== ABOUT THIS EXERCISE ==
Below are the records; copy each line in them that holds the word "will".

-------- THE RECORDS --------

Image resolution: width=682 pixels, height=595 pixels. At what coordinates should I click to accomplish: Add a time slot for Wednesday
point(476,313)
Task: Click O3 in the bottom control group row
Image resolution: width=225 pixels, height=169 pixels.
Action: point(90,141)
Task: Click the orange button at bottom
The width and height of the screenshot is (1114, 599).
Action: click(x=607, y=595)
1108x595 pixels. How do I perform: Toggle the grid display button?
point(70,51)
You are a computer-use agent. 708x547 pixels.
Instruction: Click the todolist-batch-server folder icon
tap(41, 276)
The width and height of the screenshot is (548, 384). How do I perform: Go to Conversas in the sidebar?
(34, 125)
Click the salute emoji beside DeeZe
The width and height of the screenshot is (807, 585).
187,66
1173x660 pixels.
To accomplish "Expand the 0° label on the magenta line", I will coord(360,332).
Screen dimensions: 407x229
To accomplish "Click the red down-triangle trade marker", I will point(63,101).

--------

== RESPONSE TO THE EXERCISE ==
To accomplish "Expand the 0° label on the magenta line", I will coord(360,332).
To accomplish "Click the red down-triangle trade marker", I will point(63,101).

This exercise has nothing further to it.